== Instructions to follow ==
With pictures excluded, repeat exactly the lines from the one containing "Instruction: Toggle page preview eye icon" through the last line of the material below.

== Study material ==

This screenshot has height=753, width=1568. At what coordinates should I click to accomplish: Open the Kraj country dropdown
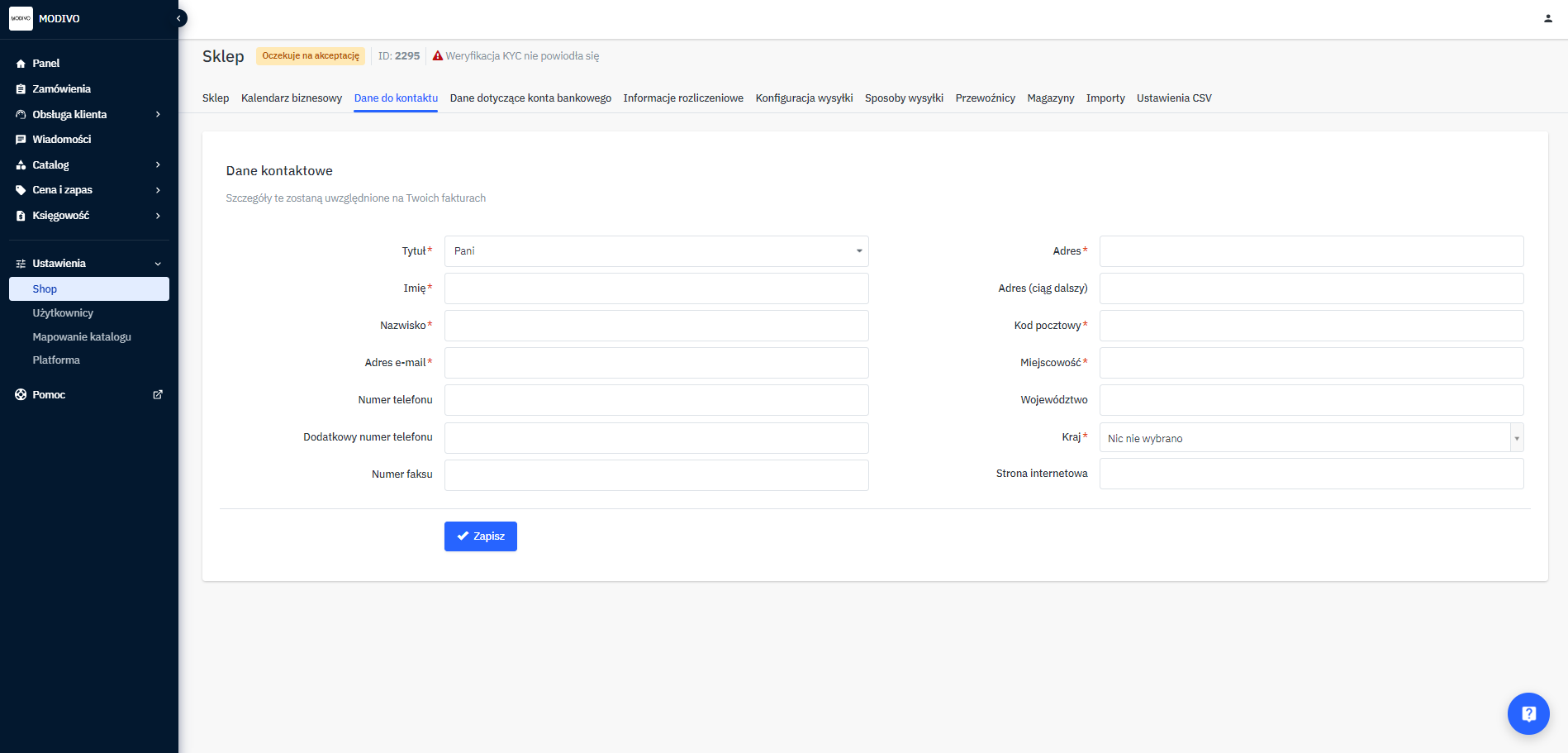pyautogui.click(x=1310, y=438)
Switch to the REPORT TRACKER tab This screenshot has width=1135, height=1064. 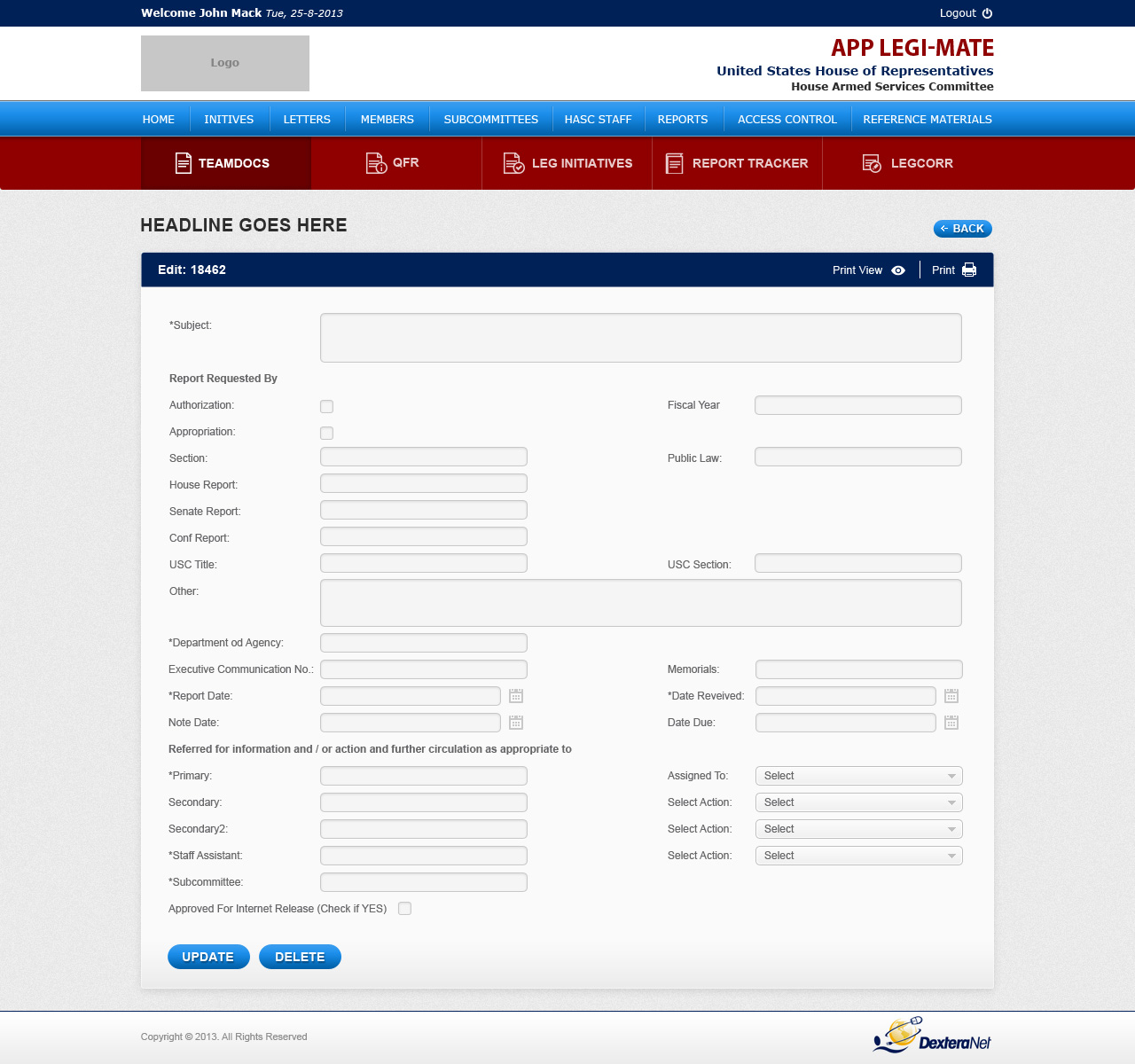point(737,163)
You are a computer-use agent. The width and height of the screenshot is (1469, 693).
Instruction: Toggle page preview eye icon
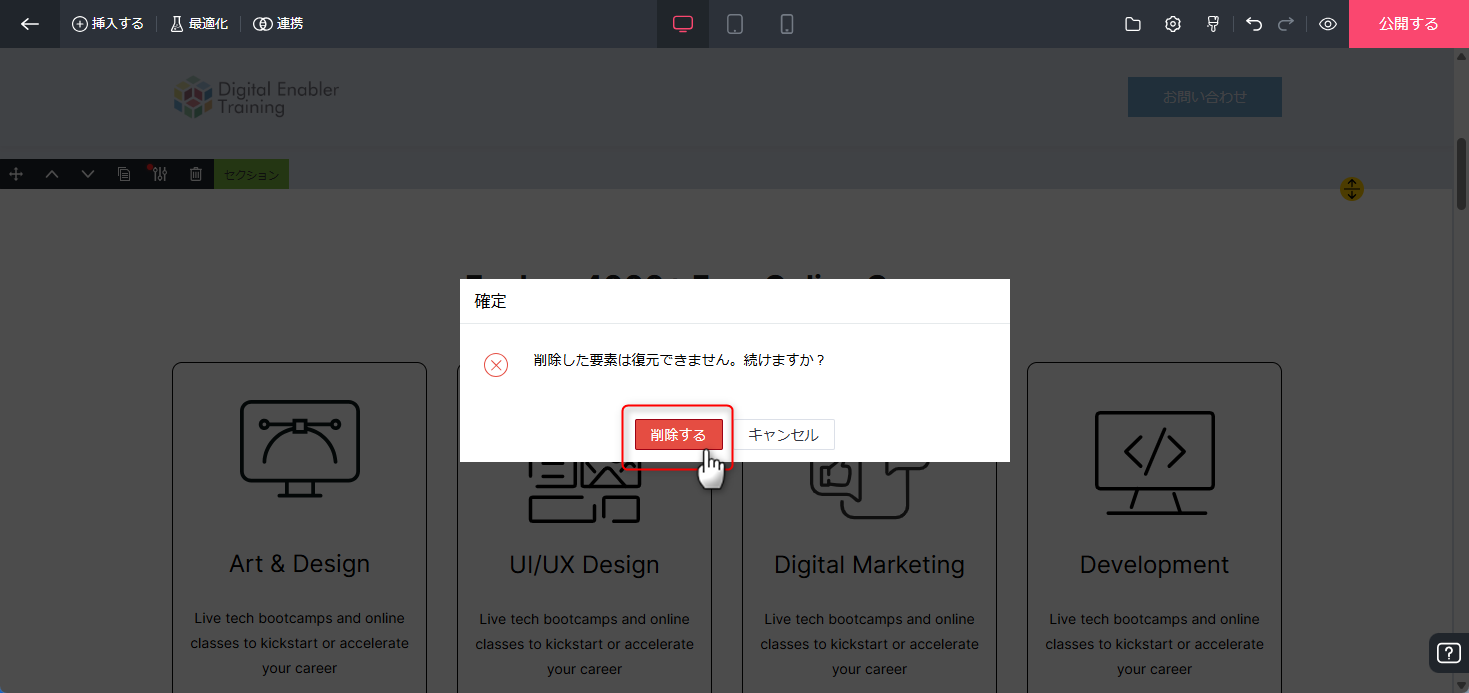click(x=1328, y=24)
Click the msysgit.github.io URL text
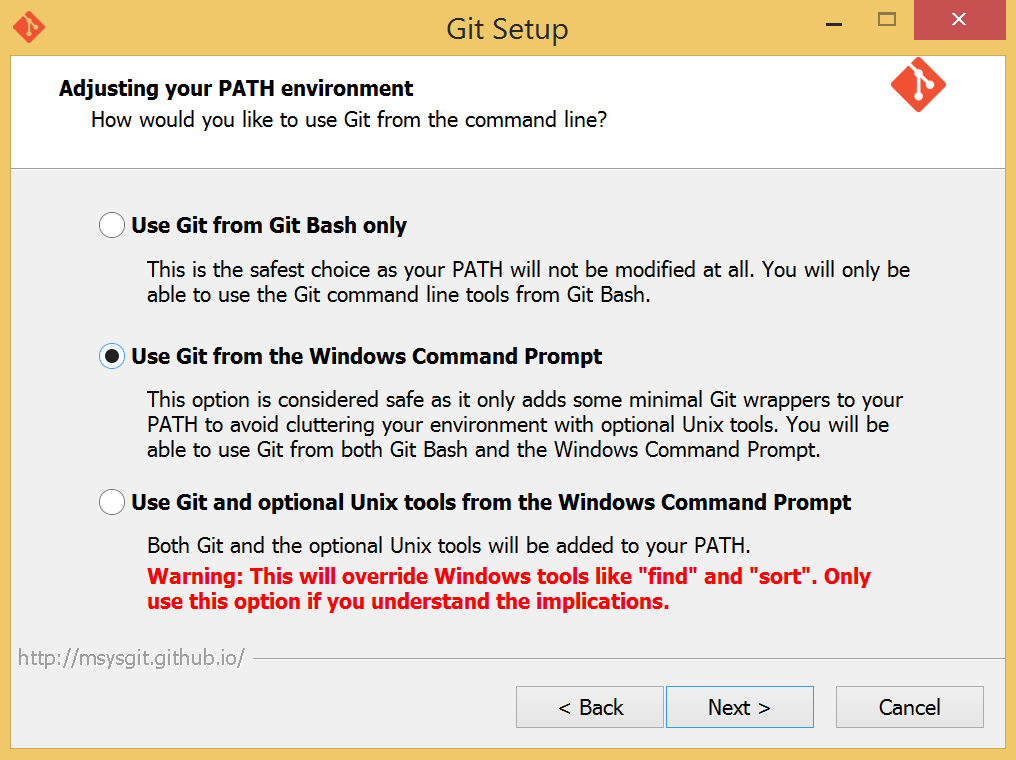 [132, 659]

== Answer to this problem ==
Instruction: Toggle page preview eye icon
click(x=1328, y=24)
Click the msysgit.github.io URL text
 [132, 659]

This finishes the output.